Construction of FAB p-values and confidence intervals

Package website

About

In multiparameter problems, information sharing across parameters can be used to improve the power of statistical hypothesis tests, thereby providing smaller p-values and narrower confidence intervals, on average across parameters. The FABInference package provides information sharing in linear and generalized linear regression models using a syntax similar to the built-in R functions lm and glm.

Usage

Suppose you want to get FAB p-values for the predictors xi, 1, …, xi, p in the linear model


yi = α0 + α1wi, 1 + α2wi, 2 + β1xi, 1 + ⋯ + βpxi, p + ϵi,

where wi, 1 and wi, 2 (and potentially other wi, j’s) are additional control variables you’d like to have in the model. Then you need to

  1. column-bind the x-variables into an n × p matrix X, e.g. X<-cbind(x1,x2,x3);

  2. run the command fit<-lmFAB(y~w1+w2,X).

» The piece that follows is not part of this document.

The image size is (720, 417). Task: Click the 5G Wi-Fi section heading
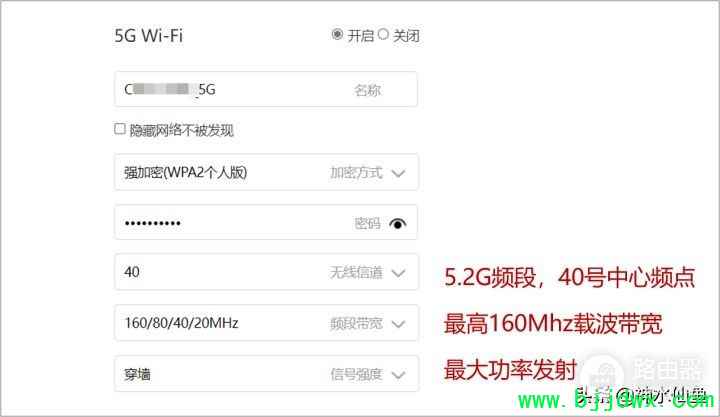pos(148,35)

The output is similar to the output of the lm command, so you can type summary(fit) to see the FAB p-values. The FAB p-values and confidence intervals are stored in fit$FABpv and fit$FABci.

If β1, …, βp correspond to p objects about which you have additional covariate information (say attributes {(vj, 1, vj, 2), j = 1, …, p} you might be interested in fitting the model fit<-lmFAB(y~w1+w2,X,~v1+v2), where v1 and v2 are p-dimensional vectors giving the attributes associated with β1, …, βp. The additional term specifies a linking model for β1, …, βp. Importantly, the linking model doesn’t have to be correct in any way for the FAB p-values of confidence intervals to be valid. However, the better the linking model, the smaller the p-values and the narrower the intervals.

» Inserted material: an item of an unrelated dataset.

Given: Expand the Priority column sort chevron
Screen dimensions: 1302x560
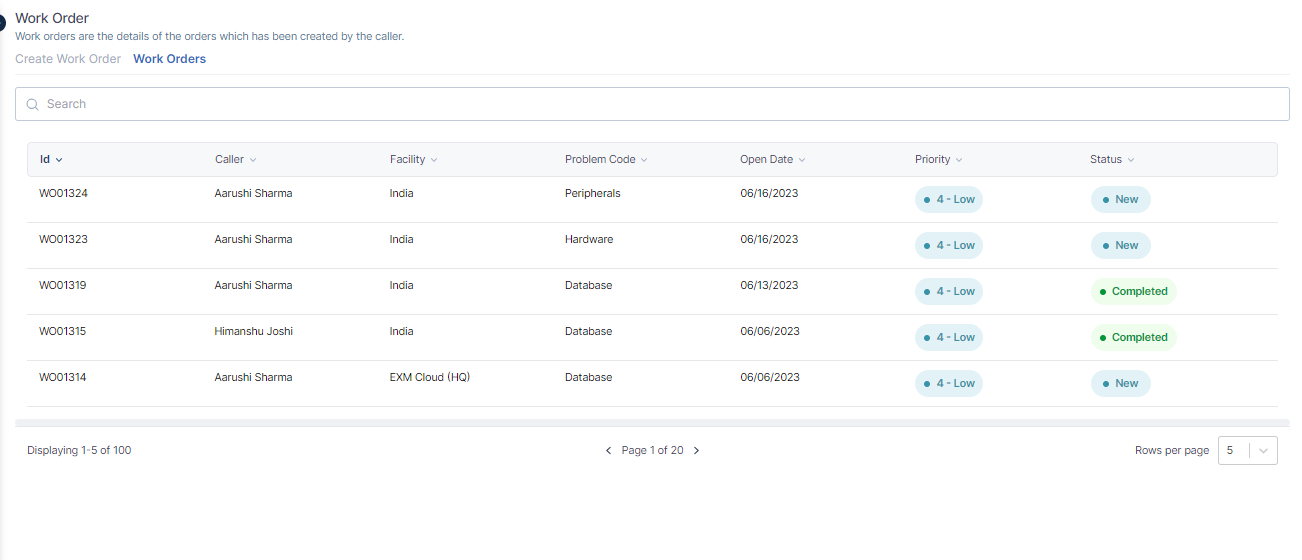Looking at the screenshot, I should pyautogui.click(x=959, y=160).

FAB inference for generalized linear models can be obtained similarly using the command glmFAB. In this case, the p-values and confidence intervals are valid asymptotically (just like the standard p-values and intervals). Fitting a normal linear regression with glmFAB is much faster than using lmFAB because the former uses an asymptotic approximation.

Theoretical details

In the simplest case of a normally distributed estimator θ̂ of θ such that θ̂ ∼ N(θ, σ2), a standard p-value and confidence interval are based on the test statistic |θ̂|. A FAB p-value and confidence interval is based on the statistic |θ̂ + a|, where a is determined from indirect information about the sign and magnitude of θ. The functional form of the FAB p-value is extremely simple:


pFAB(θ̂, a) = 1 − |Φ(θ̂ + 2a) − Φ( − θ̂)|,

where Φ is the standard normal CDF. The FAB confidence interval is a bit more complicated. In multiparameter settings, the optimal choice for a for one parameter may be estimated from data on the other parameters, using a linking model that relates the parameters to each other. Importantly, the FAB confidence intervals and p-values have correct frequentist error rates, even if the linking model is incorrect.

Documentation and citation

“Smaller p-values via indirect information”. P.D. Hoff. arXiv:1907.12589 Journal of the American Statistical Association, to appear.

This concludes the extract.